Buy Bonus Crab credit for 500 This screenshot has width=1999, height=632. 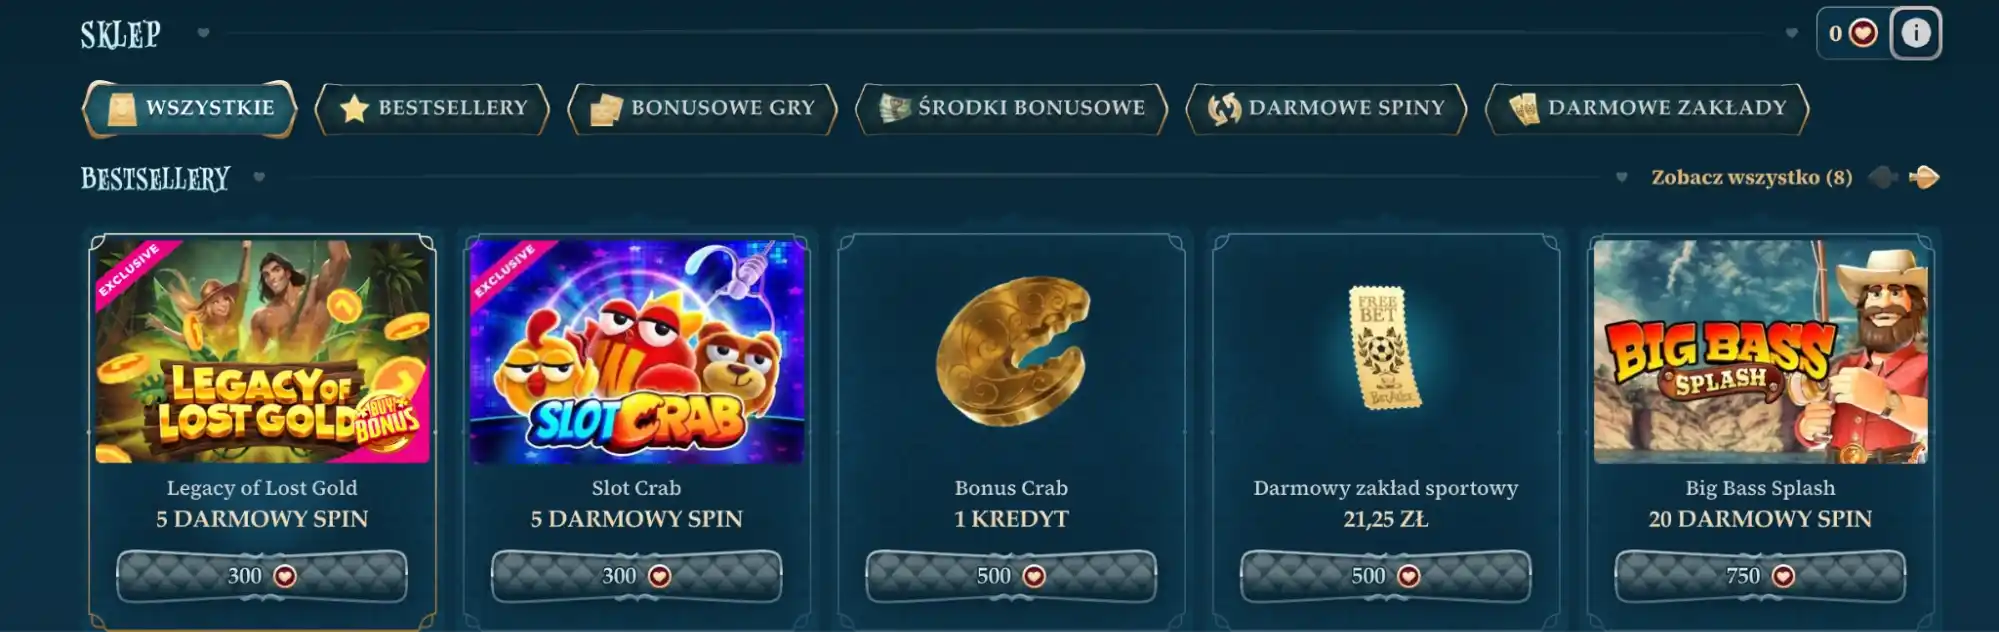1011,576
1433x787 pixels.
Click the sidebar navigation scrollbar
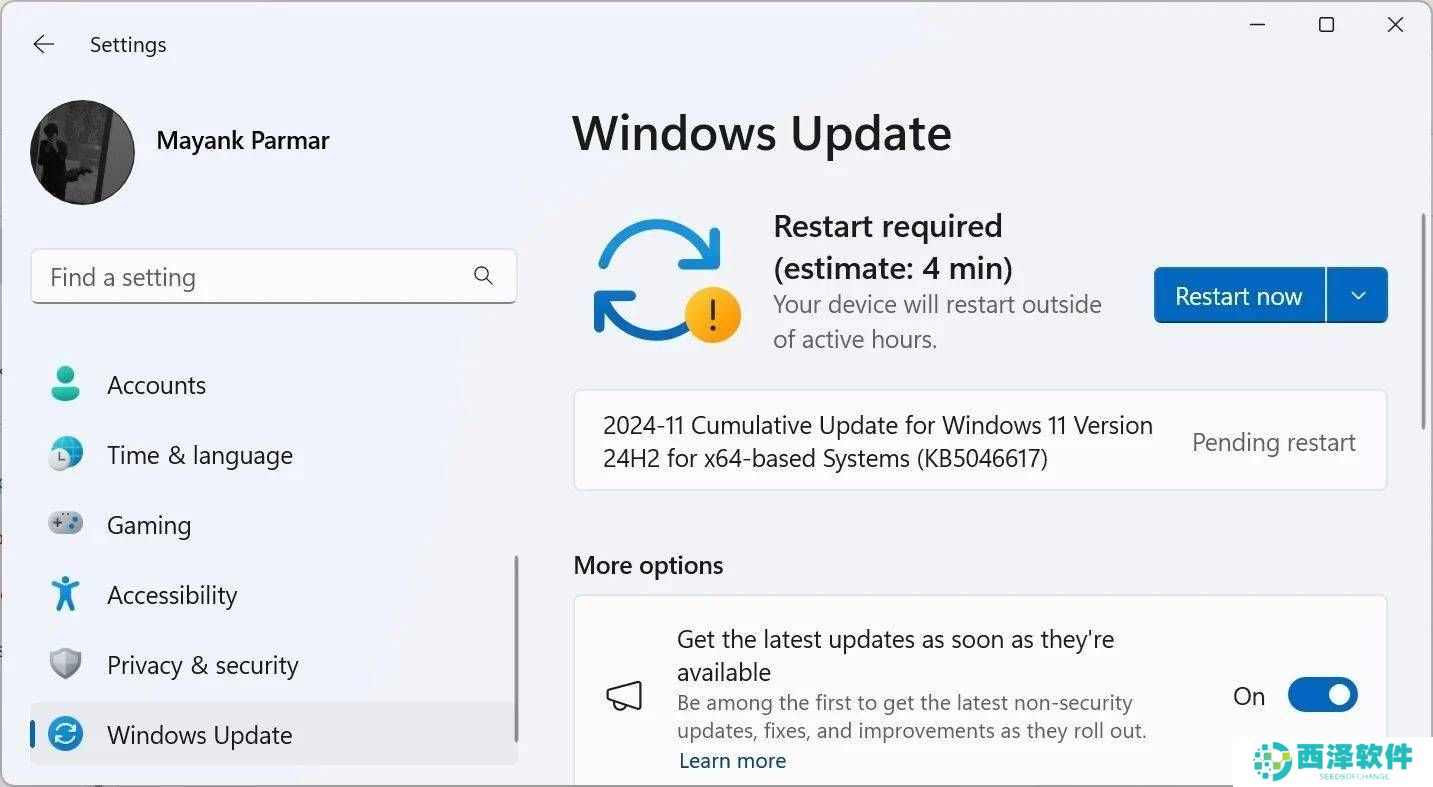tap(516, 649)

^^^^^^^^

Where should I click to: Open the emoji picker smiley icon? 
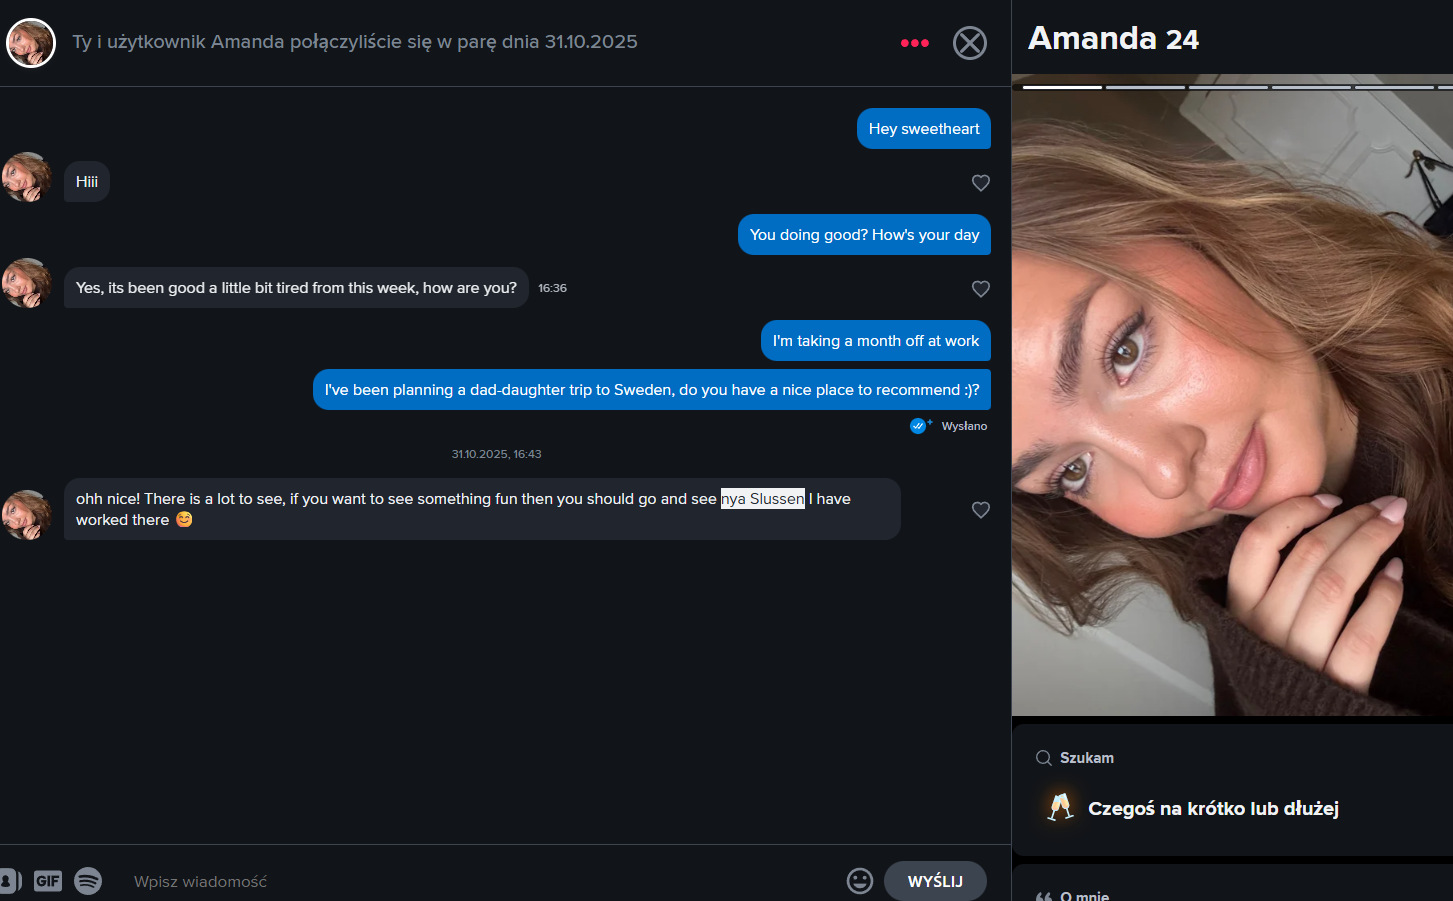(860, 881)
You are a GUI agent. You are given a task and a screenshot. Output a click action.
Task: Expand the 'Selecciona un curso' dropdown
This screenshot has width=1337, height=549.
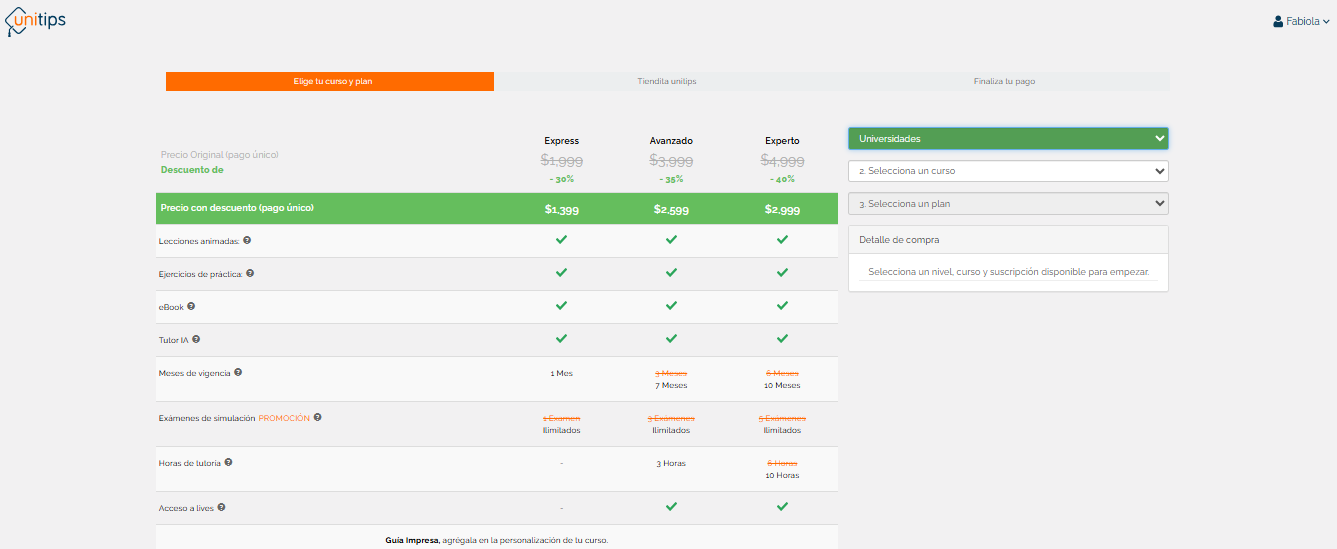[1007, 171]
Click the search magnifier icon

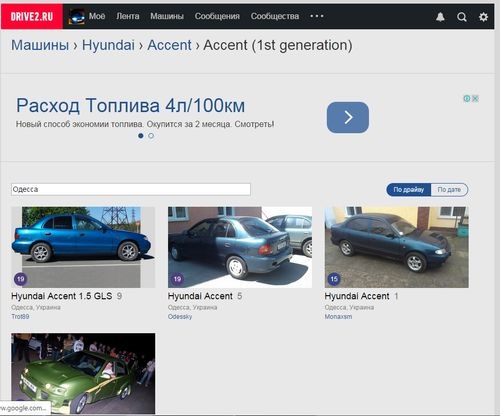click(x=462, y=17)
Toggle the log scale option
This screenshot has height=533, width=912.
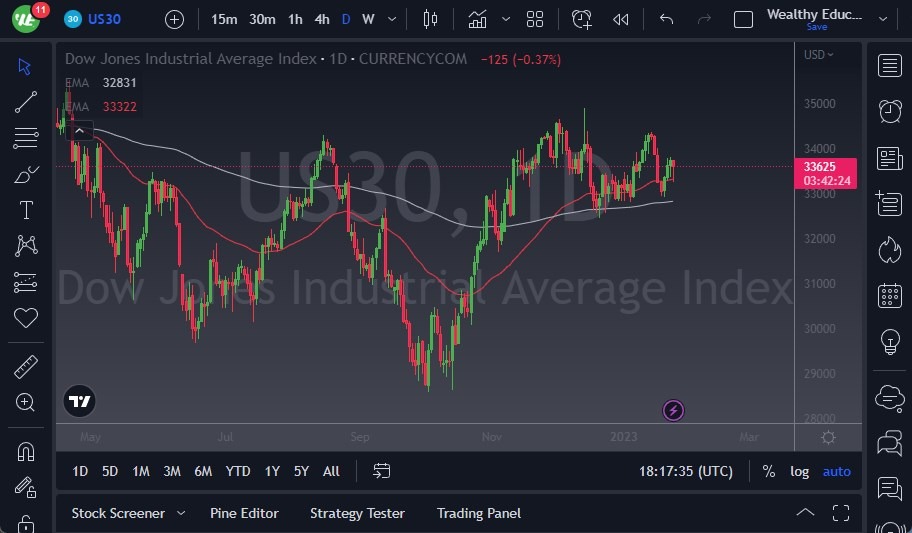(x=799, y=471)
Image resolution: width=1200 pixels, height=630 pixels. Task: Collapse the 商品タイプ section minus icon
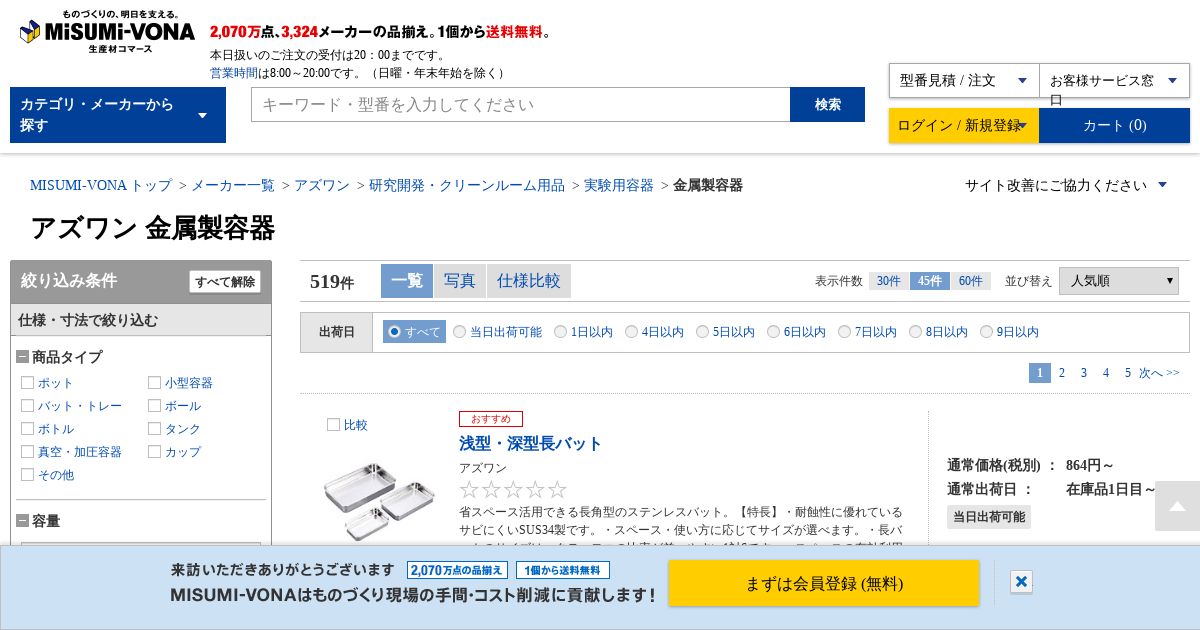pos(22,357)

^^^^^^^^

REQUIREMENT: Express the rows between the line holding "Toggle the log scale option" and the line holding "pos(22,357)", inclusive, as a JSON list of strings with one string per line. Skip blank lines and leave the pictures out.

TASK ANSWER:
[
  "Toggle the log scale option",
  "This screenshot has height=533, width=912.",
  "(x=799, y=471)",
  "Image resolution: width=1200 pixels, height=630 pixels. Task: Collapse the 商品タイプ section minus icon",
  "pos(22,357)"
]